Interface element records:
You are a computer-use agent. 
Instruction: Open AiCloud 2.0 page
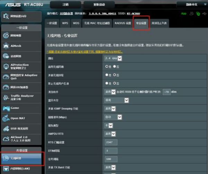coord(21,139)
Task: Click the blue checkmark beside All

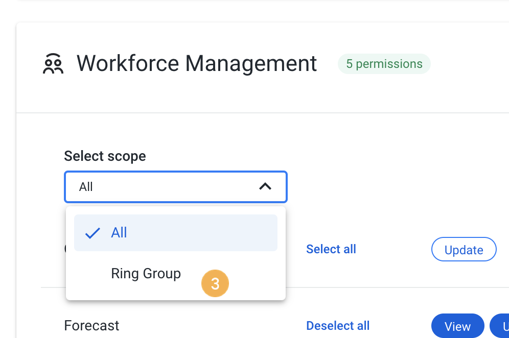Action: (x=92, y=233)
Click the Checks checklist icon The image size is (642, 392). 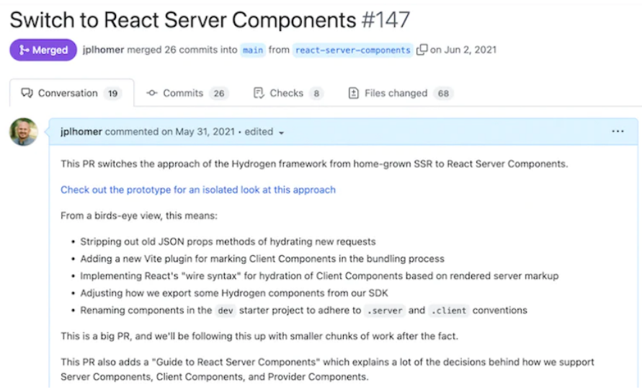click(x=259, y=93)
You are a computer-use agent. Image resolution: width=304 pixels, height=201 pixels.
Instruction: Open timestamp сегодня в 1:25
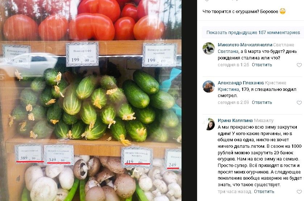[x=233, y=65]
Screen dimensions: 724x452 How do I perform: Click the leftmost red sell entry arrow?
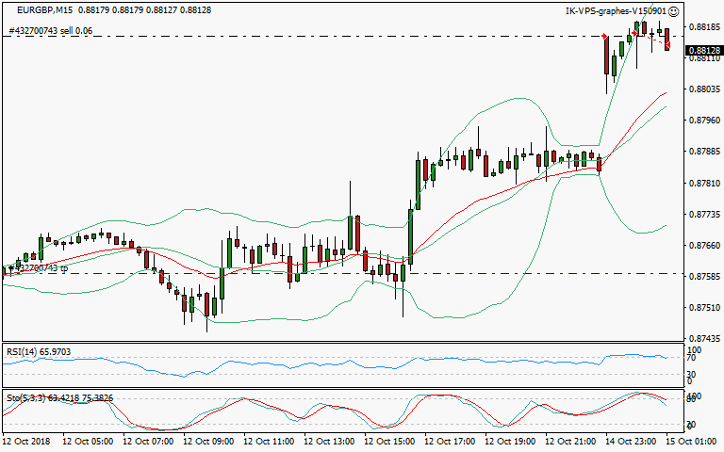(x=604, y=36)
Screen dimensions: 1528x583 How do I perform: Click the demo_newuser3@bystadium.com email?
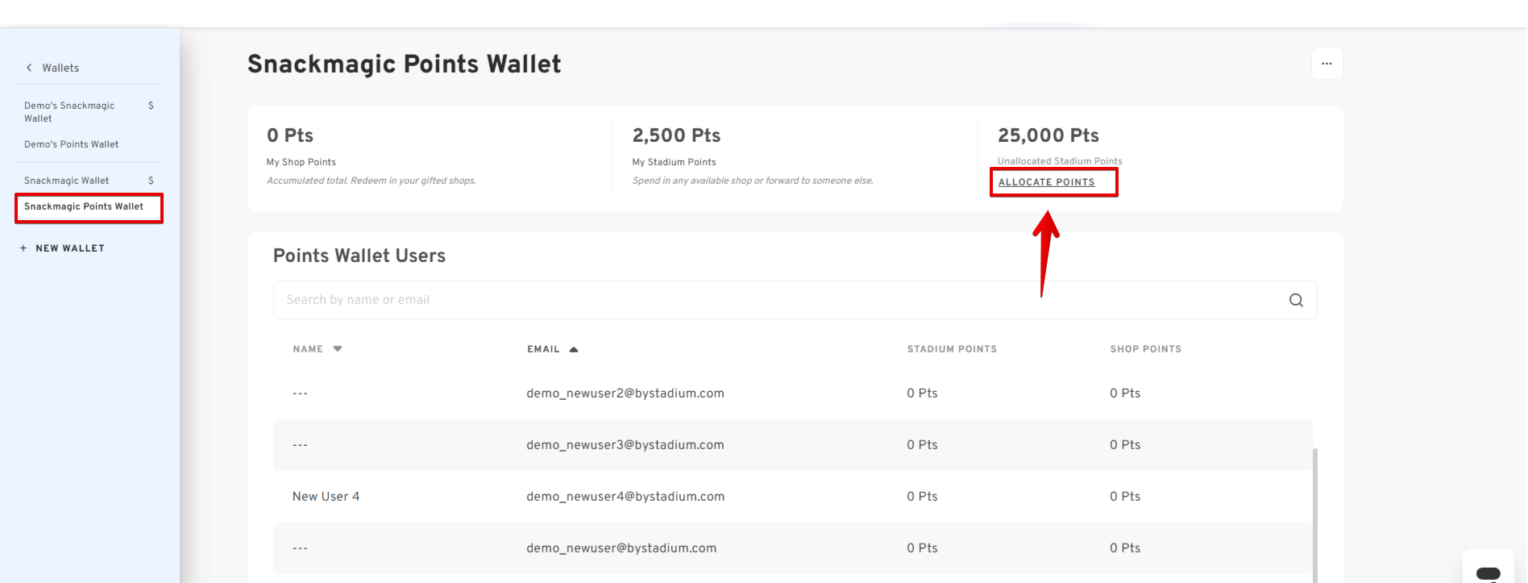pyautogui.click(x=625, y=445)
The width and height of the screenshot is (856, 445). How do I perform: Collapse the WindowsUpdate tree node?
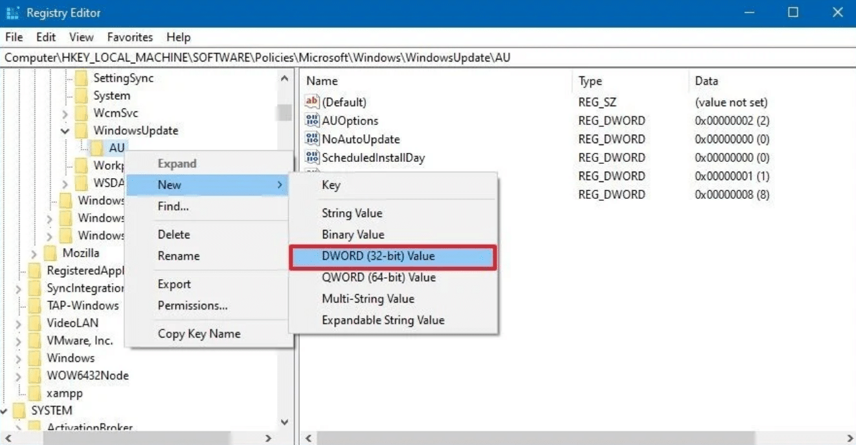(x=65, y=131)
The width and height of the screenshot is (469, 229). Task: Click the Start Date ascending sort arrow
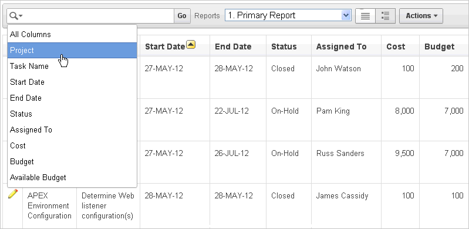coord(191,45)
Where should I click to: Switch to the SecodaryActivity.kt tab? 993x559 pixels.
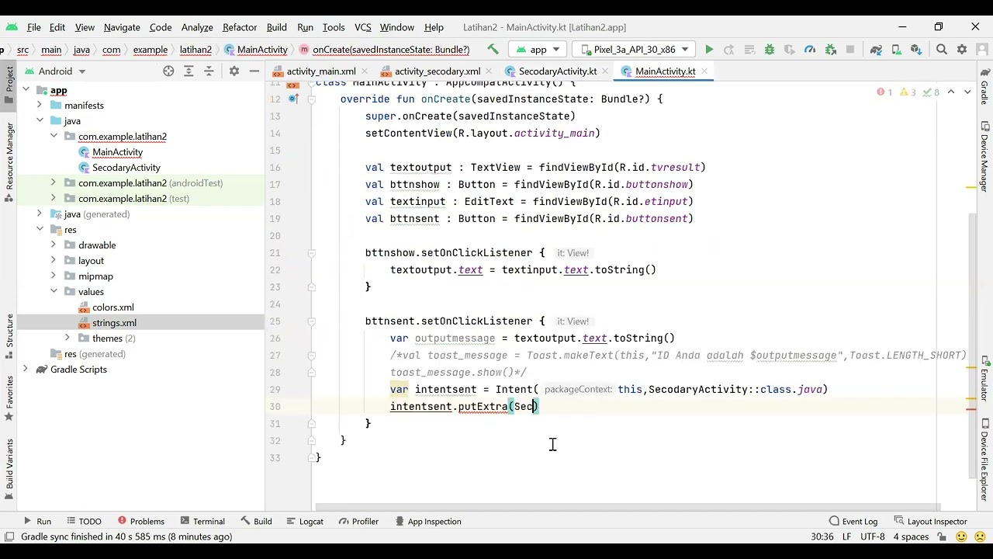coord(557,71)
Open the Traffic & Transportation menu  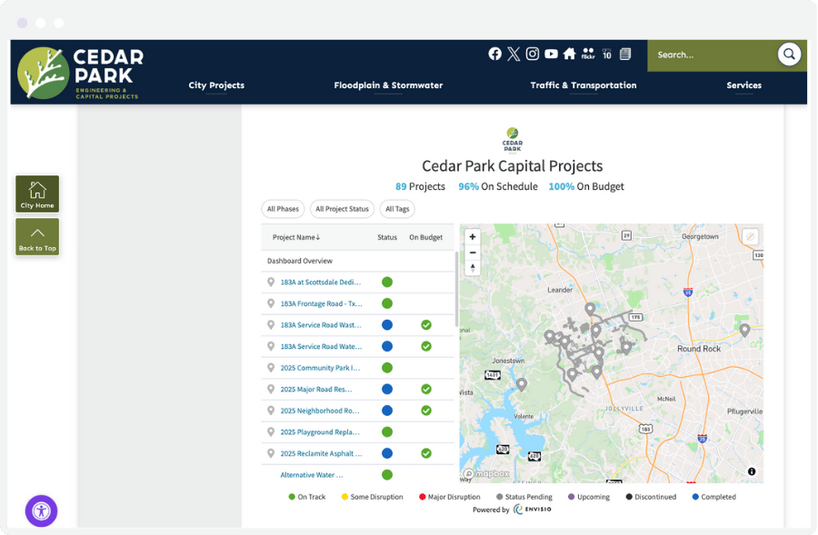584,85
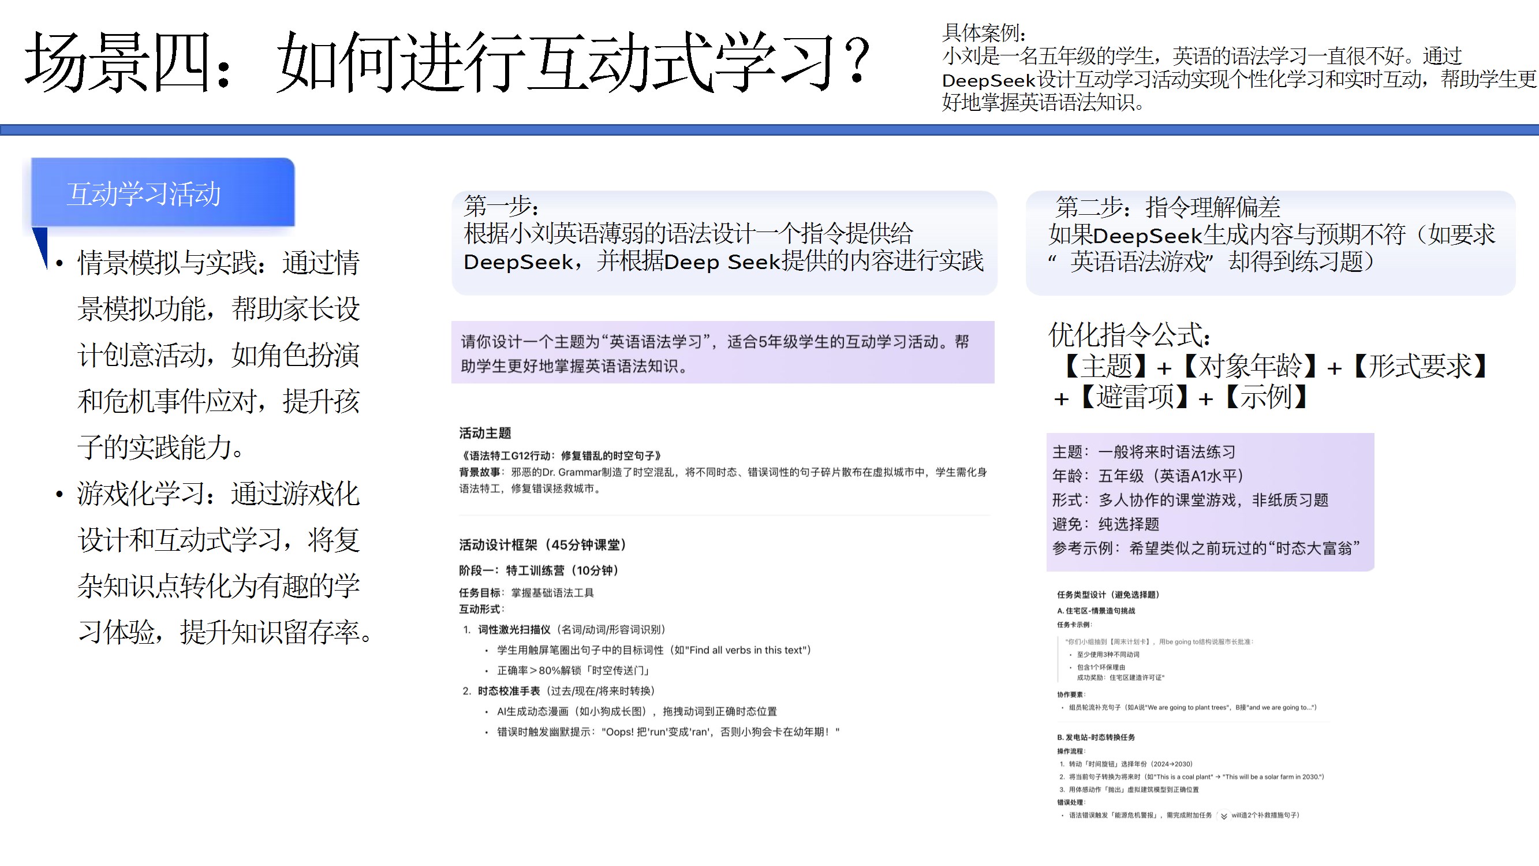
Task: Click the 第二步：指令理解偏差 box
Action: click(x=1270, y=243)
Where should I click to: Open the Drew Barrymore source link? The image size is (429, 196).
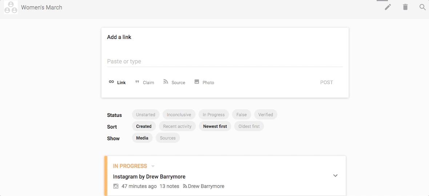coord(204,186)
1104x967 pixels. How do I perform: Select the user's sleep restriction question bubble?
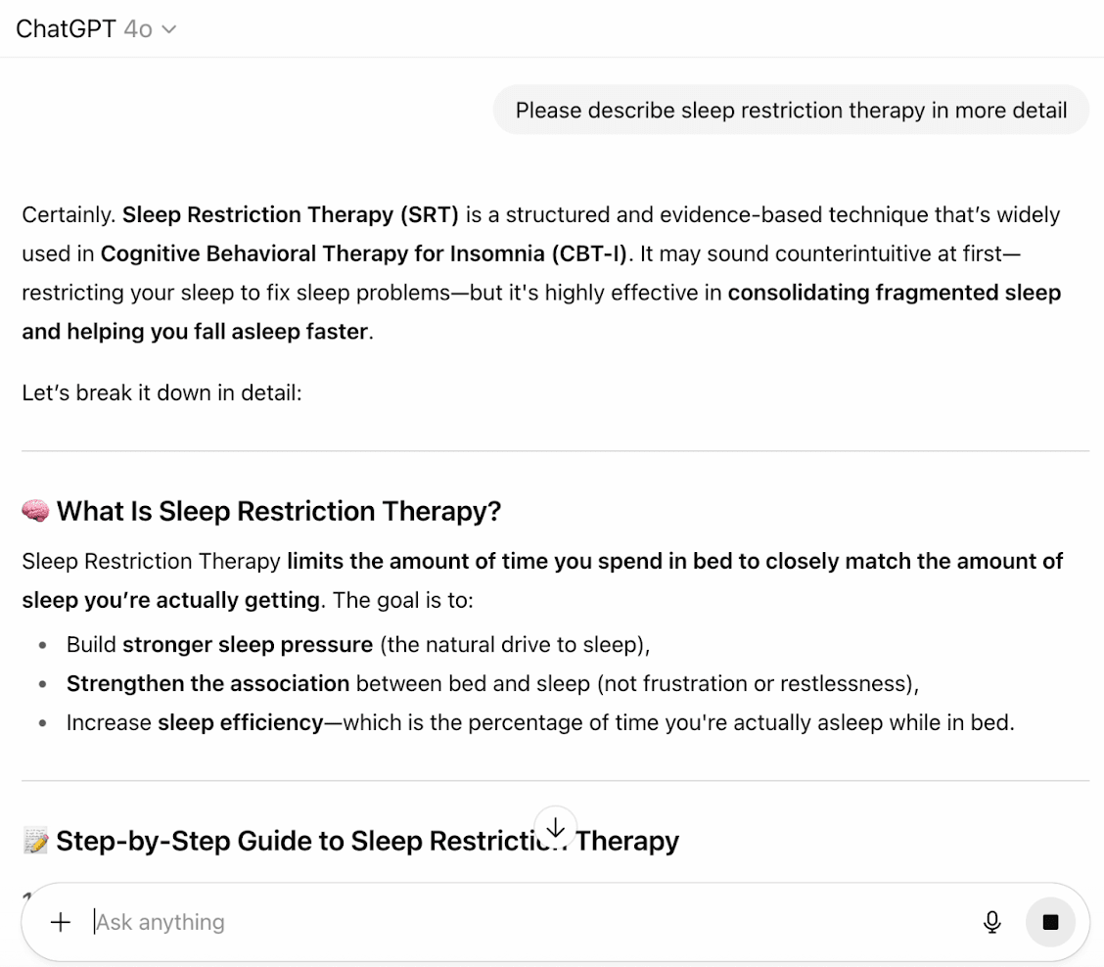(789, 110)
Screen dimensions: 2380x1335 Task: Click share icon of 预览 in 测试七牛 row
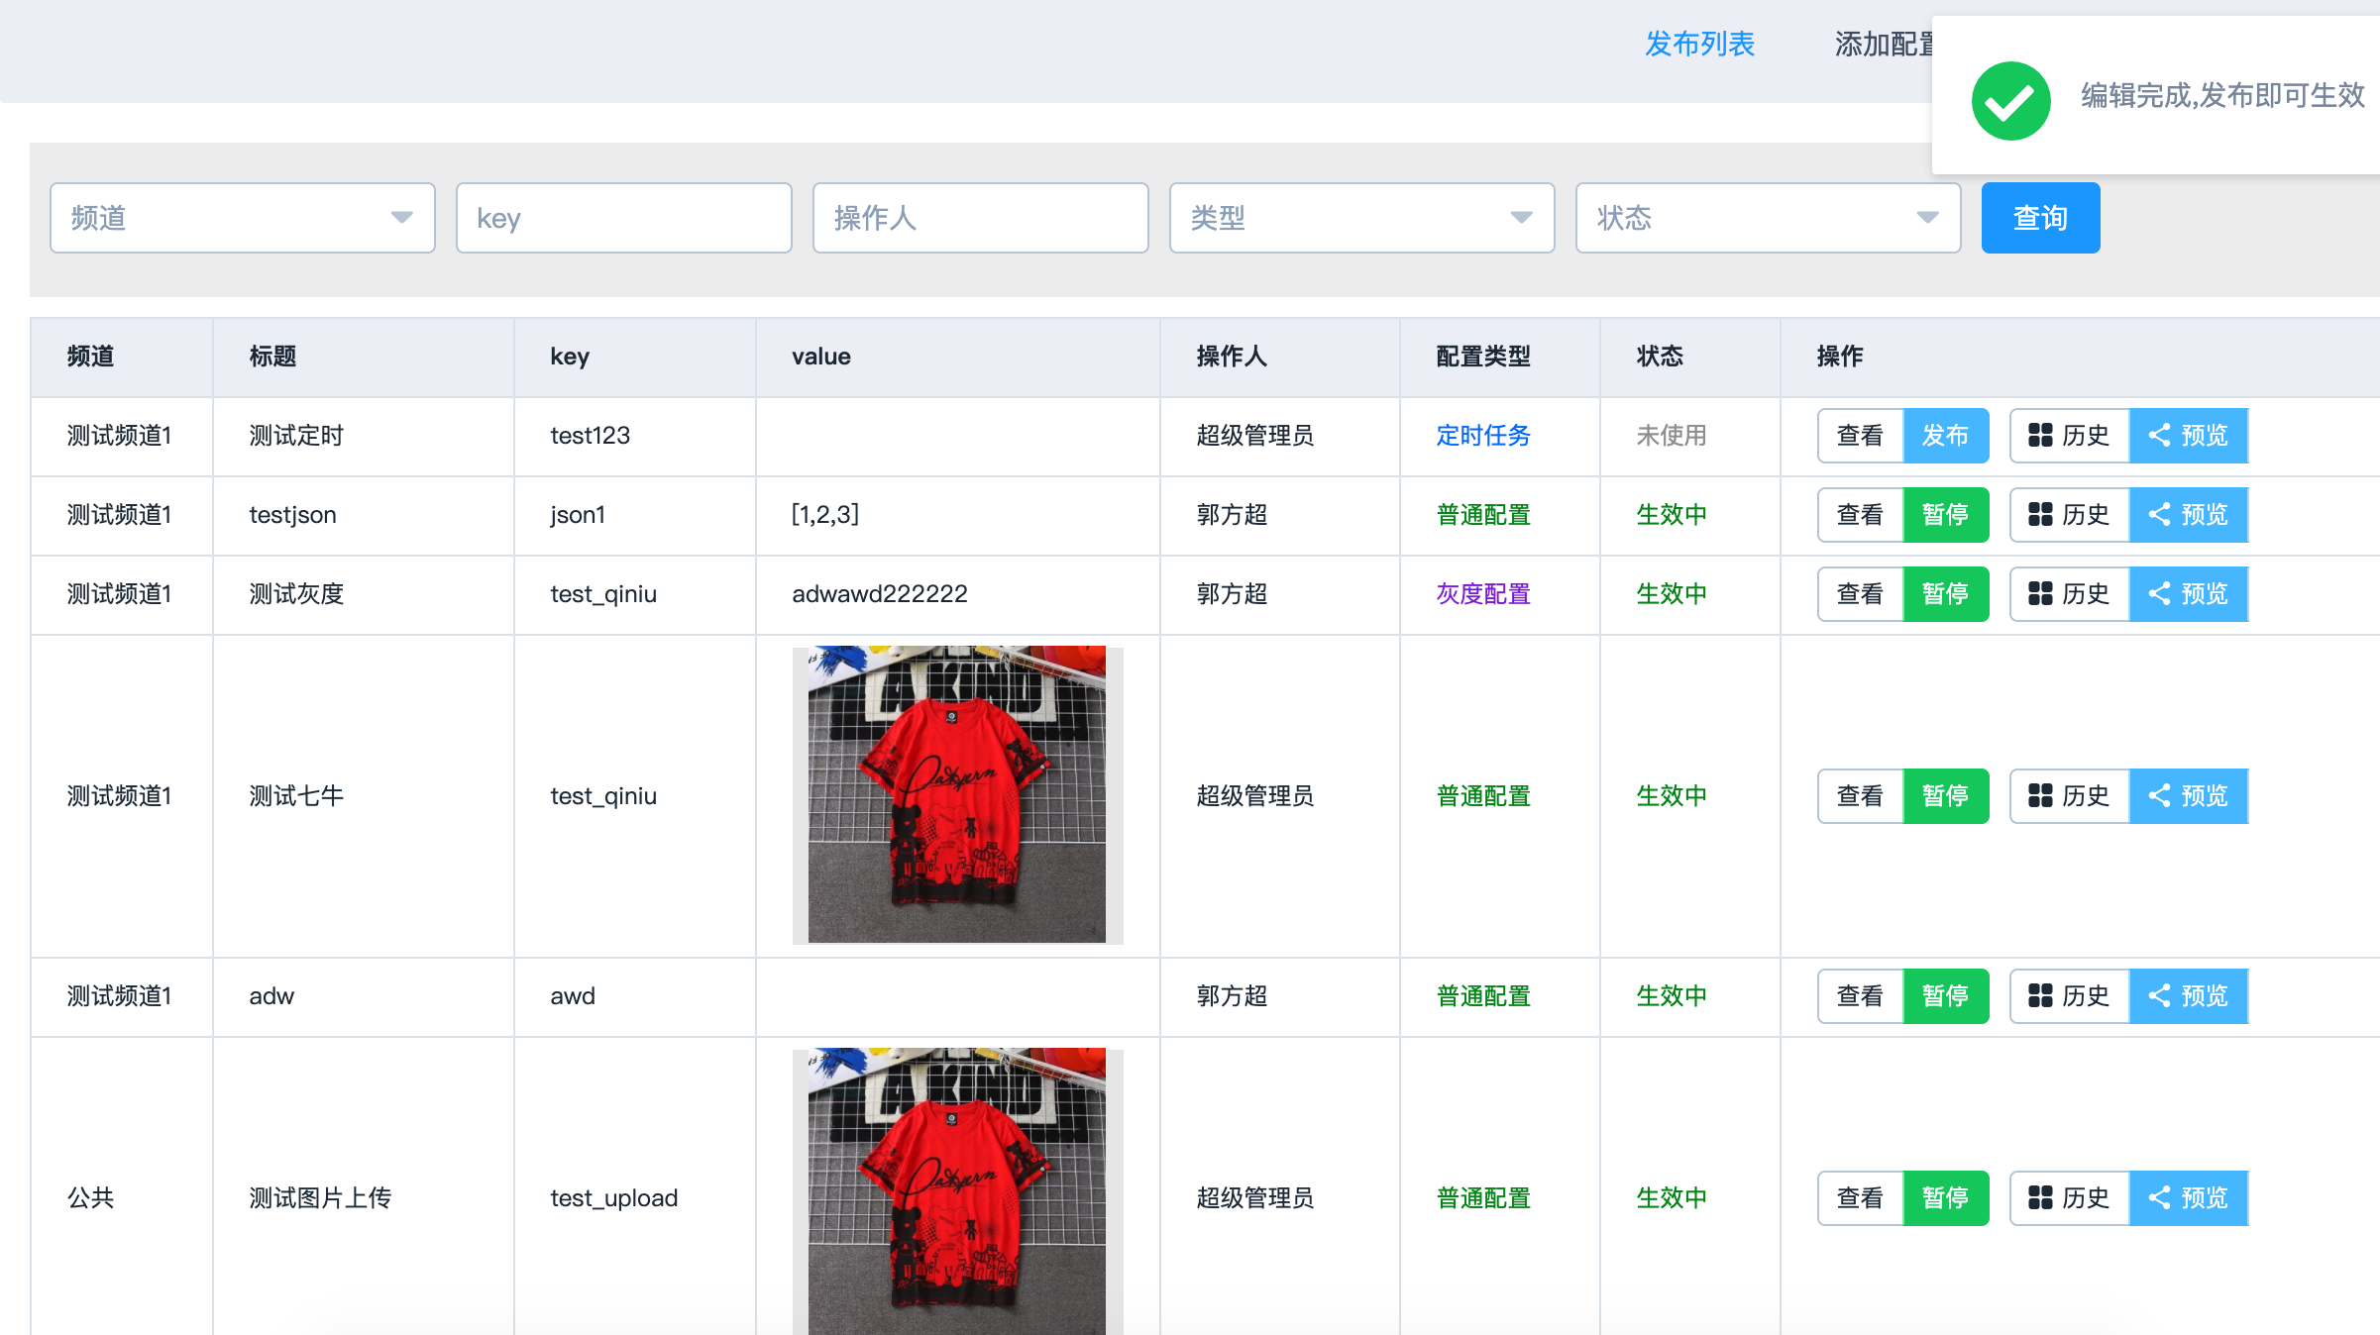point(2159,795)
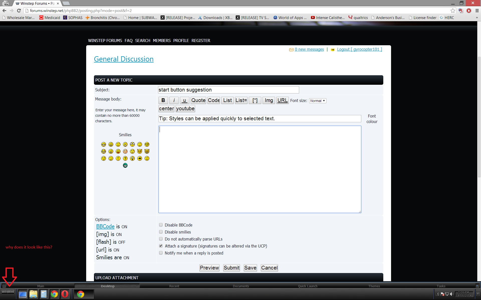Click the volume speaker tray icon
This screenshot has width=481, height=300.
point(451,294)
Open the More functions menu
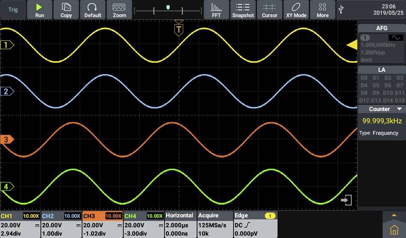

**WHAT THE TASK ASKS**
Rewrite the data from the line containing "1104x967 pixels. How" through the end, replacing "question bubble" with "message bubble" and leaving everything else unchanged. Omit the pictures from your answer.

**TASK SOLUTION**
1104x967 pixels. How do I perform: Select the user's sleep restriction message bubble?
(789, 110)
Screen dimensions: 2380x1335 Task: Click share icon of 预览 in 测试七牛 row
point(2159,795)
Click the volume speaker tray icon
This screenshot has width=481, height=300.
point(451,294)
Open the More functions menu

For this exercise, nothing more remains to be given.